Tous deux sont nés en 1830 et morts en 1904. L’un vivait aux Etats-Unis, l’autre en France. Ces jumeaux obsédés par le mouvement se partageaient aussi les mêmes initiales. Eadweard J. Muybridge le photographe et Etienne-Jules Marey le scientifique touche-à-tout, sans jamais se croiser mais en échangeant beaucoup par voie postale, ont surtout posé les bases du cinéma en devenant les inspirateurs des Frères Lumières.

Cette histoire symbolise à sa manière la magie de la coopération franco-américaine. Alors qu’il n’avait que 26 ans, le cinéaste Cédric Klapisch, lui-même fils de physicien, s’était intéressé au Beaunois Marey. Ce qui me meut en a résulté. Un faux documentaire et court métrage concocté dans la marmite des actus « Pathé », avec un brin de fiction, cinéma oblige. « J’y ai même ajouté une histoire d’amour » reconnaît le réalisateur.

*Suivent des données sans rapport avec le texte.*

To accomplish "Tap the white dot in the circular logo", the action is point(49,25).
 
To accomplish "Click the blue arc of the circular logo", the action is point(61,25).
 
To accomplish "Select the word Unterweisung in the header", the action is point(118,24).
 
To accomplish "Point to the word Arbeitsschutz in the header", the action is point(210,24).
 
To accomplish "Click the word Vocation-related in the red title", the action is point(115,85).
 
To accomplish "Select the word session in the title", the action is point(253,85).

Dans le cadre des 10 jours d’amitié franco-américaine, le château de Pommard, propriété de l’Américain Michael Baum, mécène des Climats _eux-mêmes inscrits à L’unesco depuis un certain… 4 juillet, autre signe du destin_ ne pouvait donc faire autrement que recevoir comme un messie le réalisateur de L’auberge espagnole, et célébrer tout cela avec une exposition temporaire des travaux de Marey et Muybridge. D’autant que Klapisch a une forte actualité sur le secteur: dès septembre, il amorce le tournage d’un film dans les vignes de Meursault et Chassagne, voire Pernand.

Jean Dujardin à Beaune le premier octobre?

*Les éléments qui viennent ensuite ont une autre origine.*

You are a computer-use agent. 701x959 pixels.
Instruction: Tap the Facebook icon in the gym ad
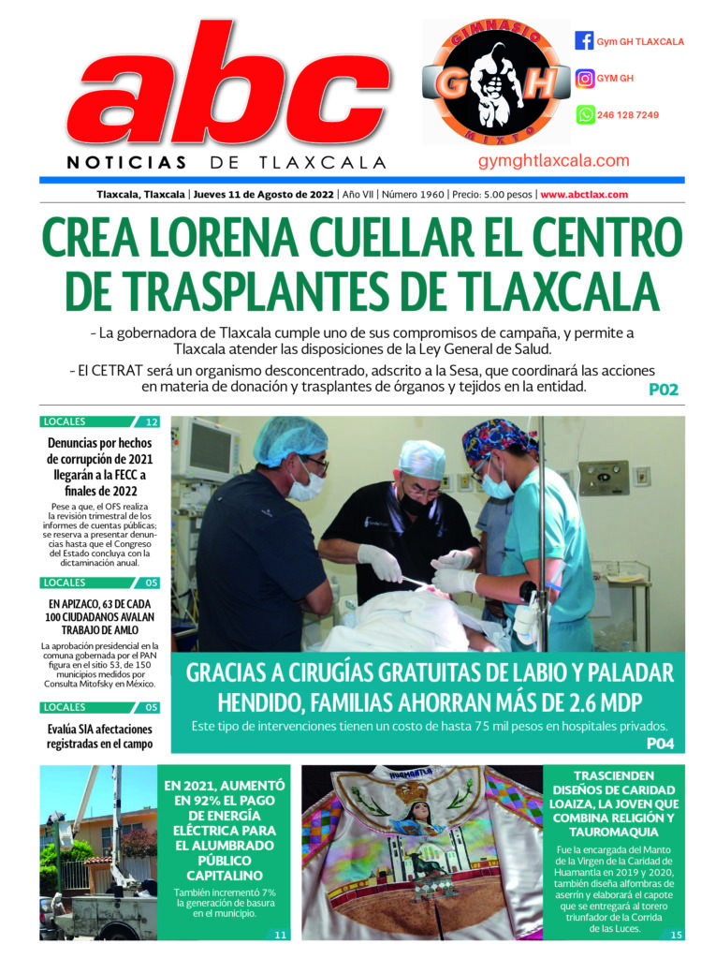(584, 41)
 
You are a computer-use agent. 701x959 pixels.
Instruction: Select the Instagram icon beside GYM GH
(584, 79)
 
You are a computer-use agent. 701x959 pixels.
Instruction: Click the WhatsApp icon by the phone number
(584, 115)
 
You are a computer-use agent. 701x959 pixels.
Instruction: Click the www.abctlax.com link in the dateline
(583, 195)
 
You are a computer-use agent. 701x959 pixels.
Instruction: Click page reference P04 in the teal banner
(660, 743)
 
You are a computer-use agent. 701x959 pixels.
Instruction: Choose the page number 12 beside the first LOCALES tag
(152, 422)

Le cinéaste fait le pitch de son projet: « Cela parle d’une fratrie de vignerons, un peu jeunes, entre 15 et 30 ans, qui héritent d’un domaine. L’un des trois veut vendre, les autres non. Finalement, ils continuent à faire vivre l’exploitation. » Ici, pas de meurtre, pas de sang versé entre deux pieds de chardonnay, juste « une histoire affective car l’idée du film est de montrer le rythme des saisons, de voir comment les gens qui fabriquent le vin savent se mettre au diapason de la nature. »

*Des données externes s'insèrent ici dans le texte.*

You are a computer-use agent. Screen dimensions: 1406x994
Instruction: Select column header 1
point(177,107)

Avec son père fan de bourgognes, il a été à bonne école, au contact, notamment, de la famille de Montille qui accueillera une partie du tournage. L’acteur-vigneron de Meursault Jean-Marc Roulot (Les saveurs du Palais) aura aussi un rôle tout trouvé dans l’affaire, celui d’un chef de culture. De quoi nous laisser espérer que la Bourgogne viticole aura (enfin) le film qu’elle mérite.

D’ailleurs, l’actualité cinématographique n’a jamais été aussi dense à Beaune. Alain Suguenot assure que Lelouch a déjà commencé le montage de son prochain film tourné en Inde, dans les nouveaux locaux de son école du cinéma. On parle d’une ouverture en fanfare le premier octobre, avec la présence annoncée de Jean Dujardin, qui figure au casting dudit film.

En attendant confirmation de ce bel effet d’annonce, le député-maire de Beaune assure que parmi les projets émergents autour de l’école Lelouch, la Maison du mouvement présentera un grand intérêt. Elle aura pour vocation, via des expositions éphémères, à faire revivre l’œuvre de Marey, en sortant de leurs cartons les collections du Collège de France.

A croire que Beaune, comme le septième art, est en perpétuel mouvement.

Légende photo: Cédric Klapisch et Alain Suguenot, cinéphiles et œnophiles convaincus au château de Pommard.